Evolution and morphology of rafted blocks in an ancient deepwater mass-transport complex (Exmouth Plateau, offshore North West Australia)

Abstract

Submarine mass wasting plays a fundamental role in transporting substantial volumes of sediments basinward including gigantic slide blocks. However, the understanding of processes involved in block generation and their associated deformation until flow arrest remains limited, especially in data-starved deepwater settings. Here, 2D and 3D seismic reflection data from the Exmouth Plateau, offshore North West Australia are used to investigate the architecture of large blocks preserved within an ancient mass-transport complex (MTC) and their interaction with the basal shear surface (BSS).

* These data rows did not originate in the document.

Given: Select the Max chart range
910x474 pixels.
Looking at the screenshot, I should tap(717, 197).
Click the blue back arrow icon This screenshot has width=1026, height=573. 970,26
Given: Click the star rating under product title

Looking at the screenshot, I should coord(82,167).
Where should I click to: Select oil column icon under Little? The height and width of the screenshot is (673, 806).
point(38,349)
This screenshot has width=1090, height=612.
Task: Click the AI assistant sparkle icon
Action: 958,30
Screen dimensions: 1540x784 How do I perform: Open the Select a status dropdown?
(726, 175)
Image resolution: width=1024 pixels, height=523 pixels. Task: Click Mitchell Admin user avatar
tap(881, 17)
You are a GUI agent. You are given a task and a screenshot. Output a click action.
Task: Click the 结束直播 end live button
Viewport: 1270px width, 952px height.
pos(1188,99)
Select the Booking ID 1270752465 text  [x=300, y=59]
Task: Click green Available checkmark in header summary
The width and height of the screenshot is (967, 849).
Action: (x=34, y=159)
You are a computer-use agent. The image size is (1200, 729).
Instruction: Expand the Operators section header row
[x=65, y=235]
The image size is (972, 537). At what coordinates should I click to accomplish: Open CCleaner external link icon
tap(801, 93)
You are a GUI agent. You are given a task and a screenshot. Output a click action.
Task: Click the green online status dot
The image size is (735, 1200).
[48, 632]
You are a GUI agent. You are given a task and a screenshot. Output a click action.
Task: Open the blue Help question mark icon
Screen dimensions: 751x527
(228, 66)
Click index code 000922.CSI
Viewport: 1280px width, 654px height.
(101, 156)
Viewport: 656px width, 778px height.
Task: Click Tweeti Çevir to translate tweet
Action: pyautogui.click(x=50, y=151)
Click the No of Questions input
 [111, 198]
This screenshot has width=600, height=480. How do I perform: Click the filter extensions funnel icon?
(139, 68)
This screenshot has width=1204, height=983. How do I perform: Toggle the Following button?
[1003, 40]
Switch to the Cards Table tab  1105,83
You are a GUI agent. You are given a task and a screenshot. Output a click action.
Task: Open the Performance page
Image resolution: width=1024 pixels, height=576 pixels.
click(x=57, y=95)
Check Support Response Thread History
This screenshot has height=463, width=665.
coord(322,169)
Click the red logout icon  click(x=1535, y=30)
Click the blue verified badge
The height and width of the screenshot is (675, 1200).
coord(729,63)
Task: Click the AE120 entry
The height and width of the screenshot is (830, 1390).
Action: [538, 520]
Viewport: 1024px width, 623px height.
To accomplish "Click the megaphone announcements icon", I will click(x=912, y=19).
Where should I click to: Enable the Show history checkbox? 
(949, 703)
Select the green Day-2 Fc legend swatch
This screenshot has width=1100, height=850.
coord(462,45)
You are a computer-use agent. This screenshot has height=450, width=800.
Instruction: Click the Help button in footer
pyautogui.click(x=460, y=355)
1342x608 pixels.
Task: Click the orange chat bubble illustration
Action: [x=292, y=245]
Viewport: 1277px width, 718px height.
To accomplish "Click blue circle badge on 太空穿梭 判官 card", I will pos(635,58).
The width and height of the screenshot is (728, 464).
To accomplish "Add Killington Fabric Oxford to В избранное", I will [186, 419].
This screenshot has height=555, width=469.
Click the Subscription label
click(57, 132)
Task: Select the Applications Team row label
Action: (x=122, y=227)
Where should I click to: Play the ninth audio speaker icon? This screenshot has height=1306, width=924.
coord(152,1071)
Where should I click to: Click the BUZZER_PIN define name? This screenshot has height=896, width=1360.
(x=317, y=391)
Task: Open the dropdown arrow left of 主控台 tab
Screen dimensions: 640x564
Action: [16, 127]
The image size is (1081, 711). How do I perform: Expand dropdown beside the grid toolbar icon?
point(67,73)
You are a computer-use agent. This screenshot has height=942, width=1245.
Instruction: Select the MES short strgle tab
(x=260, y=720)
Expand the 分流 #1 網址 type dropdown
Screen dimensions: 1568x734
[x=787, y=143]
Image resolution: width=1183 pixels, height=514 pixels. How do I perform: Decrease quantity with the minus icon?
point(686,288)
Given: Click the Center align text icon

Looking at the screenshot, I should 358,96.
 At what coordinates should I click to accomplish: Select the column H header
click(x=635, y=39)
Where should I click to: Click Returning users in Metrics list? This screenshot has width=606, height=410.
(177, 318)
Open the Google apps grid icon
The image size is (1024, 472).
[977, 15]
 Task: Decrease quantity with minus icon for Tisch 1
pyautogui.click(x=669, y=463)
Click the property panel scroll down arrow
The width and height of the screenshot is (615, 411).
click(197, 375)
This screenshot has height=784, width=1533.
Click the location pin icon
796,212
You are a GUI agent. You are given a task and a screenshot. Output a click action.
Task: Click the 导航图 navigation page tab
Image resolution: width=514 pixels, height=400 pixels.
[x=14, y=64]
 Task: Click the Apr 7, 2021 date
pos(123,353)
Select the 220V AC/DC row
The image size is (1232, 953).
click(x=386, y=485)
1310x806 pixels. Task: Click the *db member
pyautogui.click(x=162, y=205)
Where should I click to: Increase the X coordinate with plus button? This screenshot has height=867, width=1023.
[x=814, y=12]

The evolution of the investigated MTC (MTC-BDF) is related to instability along the slope and flanks of an underlying bifurcative Miocene canyon. The MTC-BDF spans approximately 75 × 35 km containing at least 32 well-imaged blocks (within the 3D seismic coverage) encapsulated in a well-deformed debrite background. These carbonate blocks interpreted as rafted blocks have lengths ranging from 0.48 to 3.40 km with thicknesses reaching up to 165 m. Interestingly, the blocks are more abundant in a region characterized by moderate- to high-amplitude debrites. Erosional morphologies encompassing a unique groove and other circular- to irregularly shaped depressions mapped along the BSS provide evidence for the erosive nature of the flow. The origin of the groove is related to transported blocks gouging the BSS. Importantly, intrablock deformations are recorded within these blocks as fault and fold systems. This suggests a complex flow regime within MTC-BDF, with the deformations arising either during block transportation or possibly upon arrest of the failed mass while interacting with bathymetric elements. Our findings suggest that inherent deformations within these blocks may serve as high-permeability conduits with implications for deepwater drilling operations within this segment of the Exmouth Plateau and elsewhere in other hydrocarbon-rich deepwater settings.